右侧是单个标识符（single identifier）的单边公式（single-sided formulas）：

# Good
~foo
tribble(
~col1, ~col2,
"a",   "b"
)

# Bad
~ foo
tribble(
~ col1, ~ col2,
"a", "b"
)

请注意，右侧复杂的单边公式确实需要一个空格：

# Good
~ .x + .y

# Bad
~.x + .y

用于整洁评估（tidy evalutaion）时 !!``(bang-bang)还有 ``!!!``(bang-bang-bang)（因为优先级相当于一元 ``-/+）
# Good call(!!xyz) # Bad call(!! xyz) call( !! xyz) call(! !xyz)

帮助运算符

# Good
package?stats
?mean

# Bad
package ? stats
? mean

2.2.5 额外的空格¶

添加额外的空格可以改善 = 或 <- 的对齐方式。

# Good
list(
    total = a + b + c,
    mean  = (a + b + c) / n
)

# Also fine
list(
    total = a + b + c,
    mean = (a + b + c) / n
)

不要在通常不允许使用空格的地方增加额外的空格。

2.3 函数调用¶

2.3.1 命名参数¶

函数的参数通常分为两大类：一类提供要计算的数据；另一类控制计算的细节。调用函数时，通常会忽略数据参数的名称，因为它们的用法非常普遍。如果重写参数的默认值，请使用全名：

# Good
mean(1:10, na.rm = TRUE)

# Bad
mean(x = 1:10, , FALSE)
mean(, TRUE, x = c(1:10, NA))

避免参数的部分匹配。

2.3.2 赋值（Assignment）¶

避免在函数调用中进行赋值：

# Good
x <- complicated_function()
if (nzchar(x) < 1) {
    # do something
}

# Bad
if (nzchar(x <- complicated_function()) < 1) {
    # do something
}

唯一的例外是使用捕获副作用的函数：

output <- capture.output(x <- f())

2.4 控制流¶

2.4.1 代码块¶

大括号 {} 定义了 R 代码最重要的层次结构。要使此层次结构易于查看，请执行以下操作：

{ 应该是行内的最后一个字符。相关代码（如 if 子句、函数声明、尾部逗号……）必须与左大括号位于同一行。
内容应该缩进两个空格。
} 应该是行内的第一个字符。

# Good
if (y < 0 && debug) {
    message("y is negative")
}

if (y == 0) {
    if (x > 0) {
        log(x)
    } else {
        message("x is negative or zero")
    }
} else {
    y^x
}

test_that("call1 returns an ordered factor", {
    expect_s3_class(call1(x, y), c("factor", "ordered"))
})

tryCatch(
    {
        x <- scan()
        cat("Total: ", sum(x), "\n", sep = "")
    },
    interrupt = function(e) {
        message("Aborted by user")
    }
)

# Bad
if (y < 0 && debug) {
message("Y is negative")
}

if (y == 0)
{
        if (x > 0) {
            log(x)
        } else {
    message("x is negative or zero")
        }
} else { y ^ x }

2.4.2 行内语句¶

只要不产生副作用，就可以不使用大括号来处理只适合一行的简单语句。

# Good
y <- 10
x <- if (y < 20) "Too low" else "Too high"

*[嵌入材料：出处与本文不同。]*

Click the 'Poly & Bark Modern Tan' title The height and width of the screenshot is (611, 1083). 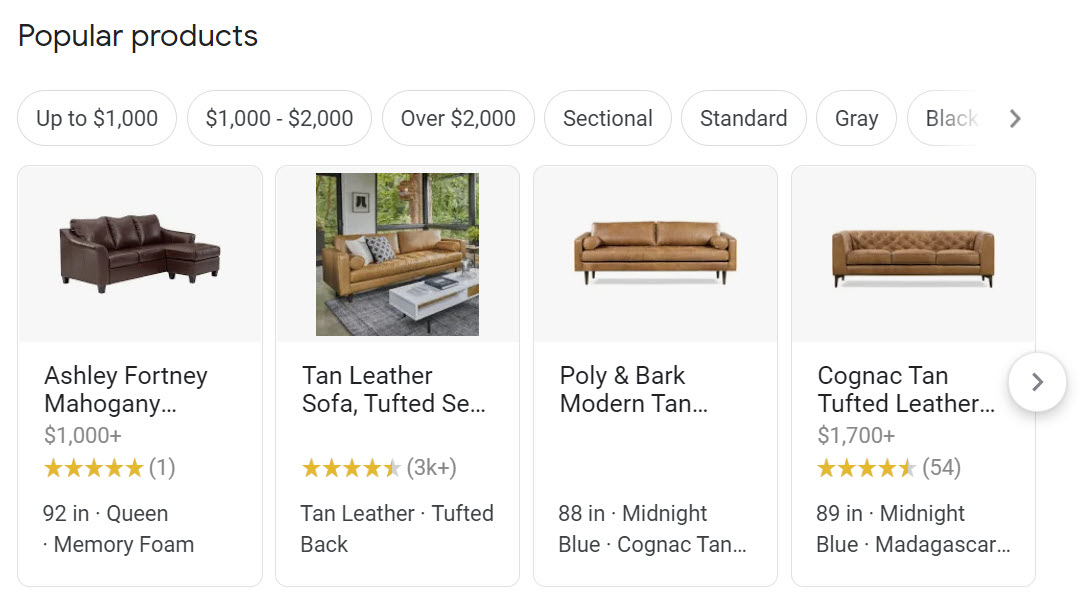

影响控制流的函数调用（如 return()、stop() 或 continue）应始终位于它们自己的 {} 代码块中：

# Good
if (y < 0) {
    stop("Y is negative")
}

find_abs <- function(x) {
    if (x > 0) {
        return(x)
    }
    x * -1
}

# Bad
if (y < 0) stop("Y is negative")

if (y < 0)
    stop("Y is negative")

find_abs <- function(x) {
    if (x > 0) return(x)
    x * -1
}

2.4.3 隐式类型强制转换（Implicit type coercion）¶

避免在 if 语句中使用隐式类型强制转换（例如从数值类型强制转换为逻辑类型）：

# Good
if (length(x) > 0) {
    # do something
}

# Bad
if (length(x)) {
    # do something
}

2.4.4 Switch 语句¶

避免使用基于位置的 switch() 语句（即首选名称）。
每个元素都应该在自己的行上。
采用后面元素的值的元素在 = 后应具有空格。
除非您以前验证过输入，否则请提供一个失败抛出错误。

# Good
switch(x
    a = ,
    b = 1,
    c = 2,
    stop("Unknown `x`", call. = FALSE)
)

# Bad
switch(x, a = , b = 1, c = 2)
switch(x, a =, b = 1, c = 2)
switch(y, 1, 2, 3)

2.5 长的行¶

尽量将代码限制在每行 80 个字符。这适合一个大小合理的字体打印页面。如果您发现自己的空间不足，这是一个很好的指示，您应该将一些工作封装在一个单独的函数中。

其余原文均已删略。